In the last few years, the deeply frustrating medical area of chronic migraine prevention has been revolutionized thanks to the discovery that a protein called calcitonin gene-related peptide, or CGRP, plays a role in the condition.
While several drugs containing antibodies that block or bind the protein have now entered the market and are helping thousands of patients, we still don't entirely understand how CGRP acts on a cellular level, which is necessary to advance the treatments further.
Fortunately, there are clues on where to start looking.
"The success of CGRP monoclonal antibodies for migraine and the poor ability of antibodies to penetrate the blood-brain barrier suggest that CGRP causes pain in the periphery rather than within the brain," says Nigel Bunnett from the New York University College of Dentistry.
Using genetically altered mice and cultures of human nerve cells, Bunnett and his team mapped CGRP's path from facial nerves to a nearby supporting tissue called a Schwann cell.
These specialized cells coat the neuron's long, spindly axon in a series of fatty sheaths to provide a degree of protection and insulation for the delicate nerve within.
Without this sheath, signals passing through the nerve's body would be prone to interruption, rippling with the painstaking slowness of an all-stops train on an express line.
Schwann cells are also only found outside the brain, potentially explaining why antibody treatments don't need to cross the blood-brain barrier to block CGRP's effects.
Past studies on animal models have shown how CGRP is released under painful responses that trigger neurogenic inflammation.
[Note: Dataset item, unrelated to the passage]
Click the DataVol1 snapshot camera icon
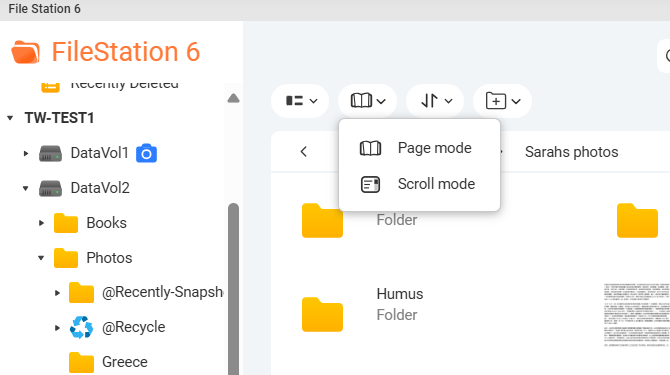The width and height of the screenshot is (670, 375). [146, 153]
Squirt a few drops of capsaicin on the skin, for instance, and the body will respond by opening blood vessels and dishing out a world of hurt, largely thanks to the release of this particular protein.
For years researchers have known that in some people, CGRP and other blood-vessel-dilating proteins can be released in certain facial nerves when cranial blood vessels open up, exacerbating dilation and causing intense pain.
Building on this knowledge, Bunnett and his team focused on a receptor in Schwann cells that could be activated by CGRP.
By knocking the receptor out of cells in mice and testing their pain responses, the researchers demonstrated there was a clear stepping stone from the protein's release in facial nerves and its activity in Schwann cells.
Further tests using inhibitory molecules that target the production of tiny transport bubbles called endosomes helped flesh out the rest of the pathway.
Endosomes carry the receptor into a position where it can signal the release of nitric oxide, which then triggers pain receptors which switch on when stressed by reactive oxygen.
Not only does this detailed pathway provide a better understanding of how current therapies targeting CGRP might work, it highlights new potential targets for short-circuiting the entire biochemical pathway.
"While the role of CGRP in migraine pain is well known, our study is the first to directly connect Schwann cells to migraine pain," says Bunnett.
"It offers potential new approaches to treating migraine based on our enhanced understanding of how pain is signaled from within endosomes."
Future medications could, for example, prevent the CGRP receptor from the endosome, cutting the entire signaling pathway short. Or they might simply target the endosome directly.
For the roughly one in ten people who deal with not just the pain of migraine attacks, but the debilitating effects that include loss of sleep, poor mental health, and impact on social and personal domains, every improvement to current treatments would be life-changing.
This research was published in Nature Communications.